Wolfgang Kiefer, Editor-in-Chief
Journal of Raman Spectroscopy
As an „Old Guy“ working in Raman Spectroscopy more than four decades, it gives me great pleasure to write a few words for the new blog called “Raman Ponderings”.
I remember the days in the early to mid sixtieth when we needed hours to get a reasonable Raman spectrum even from a pure liquid using discharge lamps, prism spectrometers and photographic plates. Young Raman investigators probably cannot imagine how cumbersome it had been those days to get a reasonable Raman spectrum without a laser, a grating spectrometer and a CCD camera. Nowadays such spectra are recorded in seconds – what a tremendous improvement!
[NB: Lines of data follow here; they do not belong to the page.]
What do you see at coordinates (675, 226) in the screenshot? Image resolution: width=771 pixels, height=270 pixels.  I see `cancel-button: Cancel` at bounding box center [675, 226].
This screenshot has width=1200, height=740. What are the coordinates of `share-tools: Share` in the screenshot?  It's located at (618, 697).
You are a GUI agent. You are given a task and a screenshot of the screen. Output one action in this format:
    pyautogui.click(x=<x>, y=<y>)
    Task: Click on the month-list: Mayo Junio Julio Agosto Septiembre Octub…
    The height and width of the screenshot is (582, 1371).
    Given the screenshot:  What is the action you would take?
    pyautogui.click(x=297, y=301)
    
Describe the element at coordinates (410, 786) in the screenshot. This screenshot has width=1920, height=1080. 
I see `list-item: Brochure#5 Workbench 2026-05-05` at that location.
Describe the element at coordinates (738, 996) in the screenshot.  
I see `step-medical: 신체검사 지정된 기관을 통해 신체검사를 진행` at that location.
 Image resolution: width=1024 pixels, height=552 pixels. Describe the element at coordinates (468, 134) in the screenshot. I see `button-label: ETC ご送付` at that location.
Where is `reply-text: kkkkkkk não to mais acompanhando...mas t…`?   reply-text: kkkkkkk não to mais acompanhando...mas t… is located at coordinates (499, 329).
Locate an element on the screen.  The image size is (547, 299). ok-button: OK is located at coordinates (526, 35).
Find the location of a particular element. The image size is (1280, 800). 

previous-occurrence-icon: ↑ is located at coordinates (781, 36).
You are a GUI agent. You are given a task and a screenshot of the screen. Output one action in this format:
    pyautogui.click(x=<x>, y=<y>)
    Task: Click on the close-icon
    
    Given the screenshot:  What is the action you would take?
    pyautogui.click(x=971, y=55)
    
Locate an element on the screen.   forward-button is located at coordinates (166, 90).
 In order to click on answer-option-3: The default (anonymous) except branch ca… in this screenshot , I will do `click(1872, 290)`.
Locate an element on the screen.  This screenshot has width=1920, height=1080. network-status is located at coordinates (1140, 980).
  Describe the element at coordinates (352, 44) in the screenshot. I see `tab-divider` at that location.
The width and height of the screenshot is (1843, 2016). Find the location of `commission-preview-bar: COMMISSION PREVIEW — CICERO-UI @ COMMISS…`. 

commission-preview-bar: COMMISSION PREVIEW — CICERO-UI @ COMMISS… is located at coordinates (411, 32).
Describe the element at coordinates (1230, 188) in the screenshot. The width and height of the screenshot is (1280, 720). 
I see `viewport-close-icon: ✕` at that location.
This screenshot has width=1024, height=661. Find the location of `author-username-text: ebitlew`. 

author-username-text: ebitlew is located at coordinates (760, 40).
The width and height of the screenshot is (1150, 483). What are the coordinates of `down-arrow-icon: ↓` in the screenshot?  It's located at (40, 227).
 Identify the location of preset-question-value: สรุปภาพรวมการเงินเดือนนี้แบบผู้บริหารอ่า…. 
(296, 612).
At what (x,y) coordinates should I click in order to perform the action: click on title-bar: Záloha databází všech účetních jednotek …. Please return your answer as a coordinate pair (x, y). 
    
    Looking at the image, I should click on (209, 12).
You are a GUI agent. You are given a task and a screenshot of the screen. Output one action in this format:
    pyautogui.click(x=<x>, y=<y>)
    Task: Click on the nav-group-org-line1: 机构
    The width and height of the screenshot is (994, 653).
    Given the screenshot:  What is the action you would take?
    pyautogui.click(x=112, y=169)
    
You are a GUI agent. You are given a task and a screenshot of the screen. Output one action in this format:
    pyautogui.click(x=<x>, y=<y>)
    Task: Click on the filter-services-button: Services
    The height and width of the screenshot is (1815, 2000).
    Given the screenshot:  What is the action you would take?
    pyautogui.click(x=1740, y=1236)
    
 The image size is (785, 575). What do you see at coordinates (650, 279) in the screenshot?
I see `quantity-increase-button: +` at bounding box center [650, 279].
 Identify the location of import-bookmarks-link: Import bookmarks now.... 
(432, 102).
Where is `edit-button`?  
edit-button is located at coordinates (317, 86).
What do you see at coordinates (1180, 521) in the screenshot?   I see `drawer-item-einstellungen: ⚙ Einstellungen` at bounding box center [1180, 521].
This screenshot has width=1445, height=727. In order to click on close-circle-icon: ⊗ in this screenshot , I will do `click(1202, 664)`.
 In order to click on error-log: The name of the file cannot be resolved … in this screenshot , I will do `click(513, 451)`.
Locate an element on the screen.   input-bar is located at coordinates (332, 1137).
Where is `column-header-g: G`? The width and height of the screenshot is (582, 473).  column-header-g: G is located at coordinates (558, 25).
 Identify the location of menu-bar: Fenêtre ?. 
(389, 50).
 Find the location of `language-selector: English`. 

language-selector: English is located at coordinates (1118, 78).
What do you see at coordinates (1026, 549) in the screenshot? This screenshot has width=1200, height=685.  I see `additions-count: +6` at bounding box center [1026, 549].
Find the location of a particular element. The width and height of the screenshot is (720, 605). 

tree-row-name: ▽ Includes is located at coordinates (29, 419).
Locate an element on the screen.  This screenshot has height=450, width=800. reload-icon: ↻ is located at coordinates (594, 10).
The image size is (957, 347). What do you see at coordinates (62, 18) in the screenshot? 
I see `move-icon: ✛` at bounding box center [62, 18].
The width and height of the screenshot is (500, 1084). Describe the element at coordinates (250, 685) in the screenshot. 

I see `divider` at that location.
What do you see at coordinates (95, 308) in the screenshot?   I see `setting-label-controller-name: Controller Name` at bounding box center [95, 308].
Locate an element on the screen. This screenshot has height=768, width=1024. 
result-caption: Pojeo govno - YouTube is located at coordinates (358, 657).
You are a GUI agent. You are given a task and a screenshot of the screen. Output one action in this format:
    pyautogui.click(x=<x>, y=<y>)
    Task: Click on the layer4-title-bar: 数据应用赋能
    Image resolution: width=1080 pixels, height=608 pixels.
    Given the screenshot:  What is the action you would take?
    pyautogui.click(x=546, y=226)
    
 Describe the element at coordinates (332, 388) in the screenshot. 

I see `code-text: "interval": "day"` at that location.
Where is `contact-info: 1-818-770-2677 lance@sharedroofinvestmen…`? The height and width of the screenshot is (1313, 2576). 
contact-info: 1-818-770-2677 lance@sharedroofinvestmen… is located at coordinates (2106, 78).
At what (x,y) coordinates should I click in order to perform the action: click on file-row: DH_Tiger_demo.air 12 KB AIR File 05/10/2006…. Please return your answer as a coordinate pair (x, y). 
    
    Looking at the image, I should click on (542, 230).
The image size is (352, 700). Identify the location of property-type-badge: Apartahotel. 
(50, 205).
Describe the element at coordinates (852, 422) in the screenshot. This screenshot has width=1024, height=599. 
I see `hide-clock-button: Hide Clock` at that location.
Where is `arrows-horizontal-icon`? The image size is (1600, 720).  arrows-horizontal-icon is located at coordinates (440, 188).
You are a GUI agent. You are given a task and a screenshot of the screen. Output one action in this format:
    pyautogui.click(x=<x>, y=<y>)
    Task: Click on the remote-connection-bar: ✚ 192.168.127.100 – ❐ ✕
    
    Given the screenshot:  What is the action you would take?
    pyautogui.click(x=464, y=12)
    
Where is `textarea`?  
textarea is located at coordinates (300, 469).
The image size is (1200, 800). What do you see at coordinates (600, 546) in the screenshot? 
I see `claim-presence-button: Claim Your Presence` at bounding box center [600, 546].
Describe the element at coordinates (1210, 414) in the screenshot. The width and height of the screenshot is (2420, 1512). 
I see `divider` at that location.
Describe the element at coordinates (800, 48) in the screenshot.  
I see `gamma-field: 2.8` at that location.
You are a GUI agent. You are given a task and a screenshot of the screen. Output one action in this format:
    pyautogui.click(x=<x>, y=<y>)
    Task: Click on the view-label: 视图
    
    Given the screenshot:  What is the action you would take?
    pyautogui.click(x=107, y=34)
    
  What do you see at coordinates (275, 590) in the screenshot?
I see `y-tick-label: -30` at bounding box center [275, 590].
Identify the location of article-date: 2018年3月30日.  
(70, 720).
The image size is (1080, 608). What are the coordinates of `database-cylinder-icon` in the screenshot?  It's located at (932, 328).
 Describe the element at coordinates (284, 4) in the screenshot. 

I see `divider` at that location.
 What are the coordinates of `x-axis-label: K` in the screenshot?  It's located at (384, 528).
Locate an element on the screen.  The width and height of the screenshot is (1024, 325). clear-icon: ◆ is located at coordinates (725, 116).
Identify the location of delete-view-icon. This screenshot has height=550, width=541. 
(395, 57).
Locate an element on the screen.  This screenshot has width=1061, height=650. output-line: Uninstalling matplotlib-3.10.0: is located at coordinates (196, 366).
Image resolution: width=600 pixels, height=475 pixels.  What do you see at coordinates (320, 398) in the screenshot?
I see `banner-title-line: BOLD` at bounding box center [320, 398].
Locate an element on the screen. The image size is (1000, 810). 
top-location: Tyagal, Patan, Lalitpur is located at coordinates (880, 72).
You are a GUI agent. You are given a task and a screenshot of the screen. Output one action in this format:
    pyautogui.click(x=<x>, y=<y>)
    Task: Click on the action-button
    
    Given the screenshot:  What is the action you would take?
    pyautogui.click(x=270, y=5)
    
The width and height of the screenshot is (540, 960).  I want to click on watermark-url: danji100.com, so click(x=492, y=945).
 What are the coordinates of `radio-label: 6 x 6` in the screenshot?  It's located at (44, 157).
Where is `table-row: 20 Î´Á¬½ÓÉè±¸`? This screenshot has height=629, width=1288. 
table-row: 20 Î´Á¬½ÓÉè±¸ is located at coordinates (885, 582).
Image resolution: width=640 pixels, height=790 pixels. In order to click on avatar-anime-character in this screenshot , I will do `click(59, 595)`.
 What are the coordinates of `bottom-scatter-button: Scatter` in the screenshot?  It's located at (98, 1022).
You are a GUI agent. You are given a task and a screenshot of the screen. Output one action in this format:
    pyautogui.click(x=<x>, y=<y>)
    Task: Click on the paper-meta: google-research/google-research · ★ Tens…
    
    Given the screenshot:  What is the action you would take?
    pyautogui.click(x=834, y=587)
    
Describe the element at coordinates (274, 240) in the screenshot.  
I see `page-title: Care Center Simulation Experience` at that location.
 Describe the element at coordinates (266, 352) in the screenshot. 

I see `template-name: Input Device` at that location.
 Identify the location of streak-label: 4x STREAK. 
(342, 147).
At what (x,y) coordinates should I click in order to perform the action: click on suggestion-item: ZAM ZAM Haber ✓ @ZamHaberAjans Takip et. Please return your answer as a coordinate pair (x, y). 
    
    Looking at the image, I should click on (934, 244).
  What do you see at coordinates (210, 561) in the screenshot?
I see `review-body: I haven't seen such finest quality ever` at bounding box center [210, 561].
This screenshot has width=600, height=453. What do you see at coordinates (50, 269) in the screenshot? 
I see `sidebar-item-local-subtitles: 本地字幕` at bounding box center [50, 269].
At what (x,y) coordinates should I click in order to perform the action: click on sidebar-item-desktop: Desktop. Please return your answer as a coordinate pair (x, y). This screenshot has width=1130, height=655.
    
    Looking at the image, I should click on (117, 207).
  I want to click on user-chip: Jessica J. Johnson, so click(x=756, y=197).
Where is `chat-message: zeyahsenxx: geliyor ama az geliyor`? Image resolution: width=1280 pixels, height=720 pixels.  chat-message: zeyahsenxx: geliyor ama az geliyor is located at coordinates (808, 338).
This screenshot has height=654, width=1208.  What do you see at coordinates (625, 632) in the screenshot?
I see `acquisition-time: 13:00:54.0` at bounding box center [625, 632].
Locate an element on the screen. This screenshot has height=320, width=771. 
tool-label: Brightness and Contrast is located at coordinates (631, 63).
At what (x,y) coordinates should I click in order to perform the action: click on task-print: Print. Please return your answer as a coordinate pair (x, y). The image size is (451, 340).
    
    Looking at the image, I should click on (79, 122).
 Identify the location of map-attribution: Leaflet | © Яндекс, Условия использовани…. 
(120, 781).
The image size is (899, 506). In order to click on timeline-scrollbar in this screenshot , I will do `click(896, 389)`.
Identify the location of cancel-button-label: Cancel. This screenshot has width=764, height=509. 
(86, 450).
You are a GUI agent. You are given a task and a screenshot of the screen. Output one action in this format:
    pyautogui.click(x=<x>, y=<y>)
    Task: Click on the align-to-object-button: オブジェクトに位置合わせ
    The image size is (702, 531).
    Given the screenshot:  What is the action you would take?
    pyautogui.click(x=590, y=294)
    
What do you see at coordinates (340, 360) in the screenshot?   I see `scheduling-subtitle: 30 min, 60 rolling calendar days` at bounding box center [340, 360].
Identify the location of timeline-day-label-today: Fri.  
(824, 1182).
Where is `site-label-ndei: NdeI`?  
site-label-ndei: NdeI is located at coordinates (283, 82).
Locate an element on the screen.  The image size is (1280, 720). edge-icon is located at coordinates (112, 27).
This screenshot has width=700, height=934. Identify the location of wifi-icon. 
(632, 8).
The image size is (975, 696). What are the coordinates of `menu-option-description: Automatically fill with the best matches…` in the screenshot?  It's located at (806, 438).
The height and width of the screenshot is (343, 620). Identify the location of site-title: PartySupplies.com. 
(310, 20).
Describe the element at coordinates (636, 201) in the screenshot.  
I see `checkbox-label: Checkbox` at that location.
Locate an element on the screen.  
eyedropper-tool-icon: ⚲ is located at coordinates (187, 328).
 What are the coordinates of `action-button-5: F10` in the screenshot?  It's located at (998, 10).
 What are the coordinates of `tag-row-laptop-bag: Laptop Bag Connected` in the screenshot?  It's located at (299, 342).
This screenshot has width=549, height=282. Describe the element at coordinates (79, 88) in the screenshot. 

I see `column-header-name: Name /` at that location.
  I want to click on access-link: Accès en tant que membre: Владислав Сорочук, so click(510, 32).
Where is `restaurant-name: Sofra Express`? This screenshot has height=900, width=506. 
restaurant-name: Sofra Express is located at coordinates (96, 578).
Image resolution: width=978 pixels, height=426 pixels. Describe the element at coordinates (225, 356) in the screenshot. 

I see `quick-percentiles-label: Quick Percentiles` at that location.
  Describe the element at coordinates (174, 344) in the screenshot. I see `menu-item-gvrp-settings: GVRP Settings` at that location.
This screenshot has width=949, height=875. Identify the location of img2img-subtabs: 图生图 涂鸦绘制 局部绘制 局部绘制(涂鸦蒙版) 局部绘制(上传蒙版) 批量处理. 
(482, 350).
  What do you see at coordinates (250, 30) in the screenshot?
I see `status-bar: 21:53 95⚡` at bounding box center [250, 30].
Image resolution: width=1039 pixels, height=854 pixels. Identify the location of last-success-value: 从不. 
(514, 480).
In addition, Raman spectroscopy, with its profound theoretical basis and multifaceted practical applicability has made great contributions in the past to the scientific progress in general and it has combined with and permeated other fields of natural sciences. This has brought about many new research frontiers and resulted in an explosion of research activities crossing the boundaries of scientific disciplines. It is especially anticipated that it plays an even more important role in the research of nano- or sub-nano samples of various kinds and of single molecules. Such feature of Raman spectroscopy requires that Raman spectroscopists renew their concepts and readjust themselves to the new developing trends and challenging tasks. Sometimes I am asking myself what cannot be done by Raman spectroscopy - a wonderful analytical tool for science and technology which was discovered by Sir Chandrasekara Venkata Raman and K.S. Krishnan eight decades ago at the Indian Association for the Cultivation of Science in Calcutta, India. I am looking forward to many more years of significant advancements in this research field. In particular, the recent rapid development in microCARS spectroscopy makes me quite happy due to the fact that Raman people can contribute significantly to the research in many fundamental research disciplines with a fantastic new microscopic tool working on a molecular level. The incorporation of coherent control and adaptive techniques, the combination with tip-enhanced Raman spectroscopy (TERS), as well as the use of a special software to derive a “normal” Raman spectrum out of the complicated CARS spectrum makes a CARS microscope to a superb instrument to get very fast and even two- or three-dimensionally, molecular spectroscopic information with extreme high spatial resolution. What a wonderful time – I wish I would be 40 years younger and be able to actively contribute more to this field.